▶ Short task a
Collect every line of the entries that contains the string "perform".

▶ Source extract
====
Director and Screenwriter Michael Hoffman - photo by Jordan Wright

Michael Hoffman’s remarkable twice Oscar-nominated film, “The Last Station” is a sweeping love story-within-a-love story of the life of legendary Russian writer Leo Tolstoy. Coming off his recent documentary, “Out of the Blue – A Film about Life and Football” it is a sea change from this historical work, which Hoffman directed and also wrote the screenplay from Jay Parini’s novel.

With her first Oscar under her belt in 2008 for “The Queen”, Dame Helen Mirren, has again been recognized by the Academy for her role as Tolstoy’s tormented wife and muse, Sofya. This could well be her greatest screen performance ever.

Christopher Plummer, nailing his first ever Oscar nod after a career spanning over 100 films, morphs into the brilliant and conflicted Tolstoy as no other actor could.

I recently met with the very articulate and profound Hoffman, a former Rhodes scholar, in Washington, DC to pose some questions about his research and understanding of Tolstoy’s life, and his experience directing two of film’s most accomplished actors. As for all the acclaim, he has been taken aback, “I honestly thought this film was not going to be distributed in America.”

Jordan Wright – Did you have a target audience when you made “The Last Station”?

Michael Hoffman – The reason that I wanted to avoid making a biopic about Tolstoy is that I thought the target audience was just wrong.

When I first read the novel I couldn’t figure it out. But fourteen years later, and after I had been married for awhile, I saw the difficulty of living with love and the impossibility of living without it. I saw a tragicomedy I could make about marriage, with all the hopes and dreams and all the pain and frustration and atrocities in a relationship, and it fascinated me…and I believed strongly that it would appeal to a lot of people.
====
▶ Data for processing

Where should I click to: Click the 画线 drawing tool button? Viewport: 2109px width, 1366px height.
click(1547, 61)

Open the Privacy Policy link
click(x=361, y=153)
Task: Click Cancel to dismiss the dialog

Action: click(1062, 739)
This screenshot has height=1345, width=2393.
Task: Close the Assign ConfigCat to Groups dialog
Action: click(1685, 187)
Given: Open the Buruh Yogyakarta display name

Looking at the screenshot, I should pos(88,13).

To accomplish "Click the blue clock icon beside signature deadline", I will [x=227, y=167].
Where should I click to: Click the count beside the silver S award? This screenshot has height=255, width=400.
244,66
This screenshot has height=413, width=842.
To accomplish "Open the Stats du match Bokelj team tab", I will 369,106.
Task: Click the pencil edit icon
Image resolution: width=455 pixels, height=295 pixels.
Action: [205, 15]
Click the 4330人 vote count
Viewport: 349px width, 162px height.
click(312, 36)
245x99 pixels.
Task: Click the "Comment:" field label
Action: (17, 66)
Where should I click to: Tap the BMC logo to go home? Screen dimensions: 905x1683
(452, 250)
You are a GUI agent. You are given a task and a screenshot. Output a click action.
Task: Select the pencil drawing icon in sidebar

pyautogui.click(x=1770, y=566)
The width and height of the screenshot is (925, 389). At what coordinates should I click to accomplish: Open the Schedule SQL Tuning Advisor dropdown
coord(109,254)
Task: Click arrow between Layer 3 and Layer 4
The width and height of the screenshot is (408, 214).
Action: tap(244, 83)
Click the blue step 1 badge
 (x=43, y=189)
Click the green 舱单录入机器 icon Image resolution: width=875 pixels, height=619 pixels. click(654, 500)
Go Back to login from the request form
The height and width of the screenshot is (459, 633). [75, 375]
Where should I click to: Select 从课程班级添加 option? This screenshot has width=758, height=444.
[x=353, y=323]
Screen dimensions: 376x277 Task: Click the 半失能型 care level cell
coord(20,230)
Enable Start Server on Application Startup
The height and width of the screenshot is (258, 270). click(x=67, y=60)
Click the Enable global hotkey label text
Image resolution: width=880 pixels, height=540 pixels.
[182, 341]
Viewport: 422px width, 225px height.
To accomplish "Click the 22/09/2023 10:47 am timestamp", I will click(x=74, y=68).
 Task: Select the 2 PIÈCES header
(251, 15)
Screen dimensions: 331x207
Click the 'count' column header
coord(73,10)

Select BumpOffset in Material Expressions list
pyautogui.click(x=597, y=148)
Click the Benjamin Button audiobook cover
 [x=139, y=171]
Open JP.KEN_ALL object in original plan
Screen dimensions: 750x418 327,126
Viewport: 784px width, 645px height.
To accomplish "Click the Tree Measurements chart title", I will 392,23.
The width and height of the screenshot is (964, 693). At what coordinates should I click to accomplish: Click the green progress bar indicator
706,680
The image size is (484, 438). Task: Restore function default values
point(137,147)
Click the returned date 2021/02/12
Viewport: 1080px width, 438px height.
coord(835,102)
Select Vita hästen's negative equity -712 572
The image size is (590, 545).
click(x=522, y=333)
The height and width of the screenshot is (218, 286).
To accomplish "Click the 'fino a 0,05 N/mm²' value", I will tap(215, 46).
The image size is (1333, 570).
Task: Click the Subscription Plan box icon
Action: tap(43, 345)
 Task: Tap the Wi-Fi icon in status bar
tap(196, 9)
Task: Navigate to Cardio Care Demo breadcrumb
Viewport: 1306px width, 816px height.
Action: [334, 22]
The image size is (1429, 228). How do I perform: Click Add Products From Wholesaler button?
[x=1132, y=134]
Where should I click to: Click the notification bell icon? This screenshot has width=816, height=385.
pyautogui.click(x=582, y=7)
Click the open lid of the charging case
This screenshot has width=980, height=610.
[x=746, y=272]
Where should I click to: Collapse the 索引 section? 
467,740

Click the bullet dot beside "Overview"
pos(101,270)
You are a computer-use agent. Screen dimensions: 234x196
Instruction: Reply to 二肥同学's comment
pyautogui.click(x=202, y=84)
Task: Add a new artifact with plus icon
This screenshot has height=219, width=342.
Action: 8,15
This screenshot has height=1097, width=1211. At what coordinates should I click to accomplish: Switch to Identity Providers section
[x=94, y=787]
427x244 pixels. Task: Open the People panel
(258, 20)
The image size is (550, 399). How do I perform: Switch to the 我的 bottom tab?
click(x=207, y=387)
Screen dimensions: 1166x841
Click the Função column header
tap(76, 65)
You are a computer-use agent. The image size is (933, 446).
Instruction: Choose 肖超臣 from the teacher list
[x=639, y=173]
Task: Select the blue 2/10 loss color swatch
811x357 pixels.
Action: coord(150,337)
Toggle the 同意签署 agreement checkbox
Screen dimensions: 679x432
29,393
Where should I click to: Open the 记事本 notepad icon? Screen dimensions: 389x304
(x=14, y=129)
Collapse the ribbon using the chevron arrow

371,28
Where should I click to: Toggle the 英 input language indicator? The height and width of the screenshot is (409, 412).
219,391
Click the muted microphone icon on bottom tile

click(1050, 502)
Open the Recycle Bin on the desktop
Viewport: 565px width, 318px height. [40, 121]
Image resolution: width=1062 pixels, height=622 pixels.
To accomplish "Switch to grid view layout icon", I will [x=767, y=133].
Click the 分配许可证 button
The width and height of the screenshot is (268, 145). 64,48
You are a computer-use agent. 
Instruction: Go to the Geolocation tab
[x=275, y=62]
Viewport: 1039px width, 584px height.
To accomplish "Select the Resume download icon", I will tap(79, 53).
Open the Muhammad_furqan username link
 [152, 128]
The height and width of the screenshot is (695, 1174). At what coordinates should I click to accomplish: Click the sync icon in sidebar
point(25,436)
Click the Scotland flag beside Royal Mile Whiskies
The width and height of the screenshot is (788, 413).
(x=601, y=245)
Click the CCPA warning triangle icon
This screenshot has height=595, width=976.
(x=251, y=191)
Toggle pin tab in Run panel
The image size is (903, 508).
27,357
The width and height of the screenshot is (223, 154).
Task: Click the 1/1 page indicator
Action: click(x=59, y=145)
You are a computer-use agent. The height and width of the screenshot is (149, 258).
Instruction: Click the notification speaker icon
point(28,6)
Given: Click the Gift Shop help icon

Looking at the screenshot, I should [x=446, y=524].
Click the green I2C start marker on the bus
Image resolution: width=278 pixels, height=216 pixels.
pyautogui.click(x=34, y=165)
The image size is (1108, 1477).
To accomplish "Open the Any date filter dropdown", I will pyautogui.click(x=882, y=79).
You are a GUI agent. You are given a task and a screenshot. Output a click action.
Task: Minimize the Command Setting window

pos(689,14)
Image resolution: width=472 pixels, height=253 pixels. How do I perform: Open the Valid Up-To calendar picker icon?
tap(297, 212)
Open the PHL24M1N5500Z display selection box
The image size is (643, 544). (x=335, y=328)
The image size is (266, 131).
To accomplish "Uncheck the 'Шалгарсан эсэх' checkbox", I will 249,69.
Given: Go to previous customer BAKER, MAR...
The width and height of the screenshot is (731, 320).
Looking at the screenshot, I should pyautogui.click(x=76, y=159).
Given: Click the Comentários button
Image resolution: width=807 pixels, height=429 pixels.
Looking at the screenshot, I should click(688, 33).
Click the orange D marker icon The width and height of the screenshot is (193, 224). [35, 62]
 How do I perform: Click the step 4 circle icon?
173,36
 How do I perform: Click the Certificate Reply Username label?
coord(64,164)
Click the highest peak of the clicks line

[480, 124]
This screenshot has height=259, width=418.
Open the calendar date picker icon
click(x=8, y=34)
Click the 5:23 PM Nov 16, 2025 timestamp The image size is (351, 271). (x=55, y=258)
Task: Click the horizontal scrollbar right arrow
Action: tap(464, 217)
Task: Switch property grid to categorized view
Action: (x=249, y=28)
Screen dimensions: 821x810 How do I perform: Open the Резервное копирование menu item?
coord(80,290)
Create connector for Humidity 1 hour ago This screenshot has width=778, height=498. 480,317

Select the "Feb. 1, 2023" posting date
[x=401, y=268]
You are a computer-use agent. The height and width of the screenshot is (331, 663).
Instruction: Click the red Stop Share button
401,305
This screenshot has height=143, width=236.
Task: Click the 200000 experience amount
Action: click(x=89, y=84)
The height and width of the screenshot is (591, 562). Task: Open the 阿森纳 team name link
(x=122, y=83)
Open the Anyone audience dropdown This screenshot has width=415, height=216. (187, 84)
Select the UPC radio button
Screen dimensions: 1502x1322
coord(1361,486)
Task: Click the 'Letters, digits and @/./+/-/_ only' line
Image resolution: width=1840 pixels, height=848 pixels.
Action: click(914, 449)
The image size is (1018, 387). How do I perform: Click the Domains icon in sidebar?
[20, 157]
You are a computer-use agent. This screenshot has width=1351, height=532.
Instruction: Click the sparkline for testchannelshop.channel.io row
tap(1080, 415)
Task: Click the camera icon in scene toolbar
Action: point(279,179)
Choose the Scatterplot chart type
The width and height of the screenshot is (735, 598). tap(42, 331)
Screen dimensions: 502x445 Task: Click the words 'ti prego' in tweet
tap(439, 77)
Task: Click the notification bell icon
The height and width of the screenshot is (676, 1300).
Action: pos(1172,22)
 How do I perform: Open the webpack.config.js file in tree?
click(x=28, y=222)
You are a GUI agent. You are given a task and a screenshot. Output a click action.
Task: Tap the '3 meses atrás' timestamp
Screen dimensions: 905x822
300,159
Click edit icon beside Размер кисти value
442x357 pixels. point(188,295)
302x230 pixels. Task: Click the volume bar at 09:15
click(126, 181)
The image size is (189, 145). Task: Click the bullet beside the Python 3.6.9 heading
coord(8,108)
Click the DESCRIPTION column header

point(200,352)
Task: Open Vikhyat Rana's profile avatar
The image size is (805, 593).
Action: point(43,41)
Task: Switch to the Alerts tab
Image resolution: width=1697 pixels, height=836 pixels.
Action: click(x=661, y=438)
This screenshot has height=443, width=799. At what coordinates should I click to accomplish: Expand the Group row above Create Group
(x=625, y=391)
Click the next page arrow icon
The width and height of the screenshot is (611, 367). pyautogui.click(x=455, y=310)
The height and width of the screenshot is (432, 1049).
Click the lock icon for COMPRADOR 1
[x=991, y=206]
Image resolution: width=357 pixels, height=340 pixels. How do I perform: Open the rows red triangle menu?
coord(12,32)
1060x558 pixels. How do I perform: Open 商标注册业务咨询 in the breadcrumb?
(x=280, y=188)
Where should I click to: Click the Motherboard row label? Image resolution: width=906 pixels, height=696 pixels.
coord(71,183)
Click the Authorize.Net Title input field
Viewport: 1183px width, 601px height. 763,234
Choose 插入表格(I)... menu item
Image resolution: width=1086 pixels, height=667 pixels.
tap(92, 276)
====
▶ Short task b
Update the passage of the film text that opens with the words containing "With her first" and closes with "other actor could.", replacing "tormented" with "anguished" and giving the passage again.

▶ Complete output a
The image size is (1429, 228). How do I perform: Click Add Products From Wholesaler button?
The image size is (550, 399). How do I perform: Switch to the 我的 bottom tab?
Image resolution: width=472 pixels, height=253 pixels. How do I perform: Open the Valid Up-To calendar picker icon?
 How do I perform: Click the step 4 circle icon?
 How do I perform: Click the Certificate Reply Username label?
Screen dimensions: 821x810 How do I perform: Open the Резервное копирование menu item?
The image size is (1018, 387). How do I perform: Click the Domains icon in sidebar?
 How do I perform: Open the webpack.config.js file in tree?
Image resolution: width=357 pixels, height=340 pixels. How do I perform: Open the rows red triangle menu?
1060x558 pixels. How do I perform: Open 商标注册业务咨询 in the breadcrumb?

▶ Complete output b
With her first Oscar under her belt in 2008 for “The Queen”, Dame Helen Mirren, has again been recognized by the Academy for her role as Tolstoy’s anguished wife and muse, Sofya. This could well be her greatest screen performance ever.

Christopher Plummer, nailing his first ever Oscar nod after a career spanning over 100 films, morphs into the brilliant and conflicted Tolstoy as no other actor could.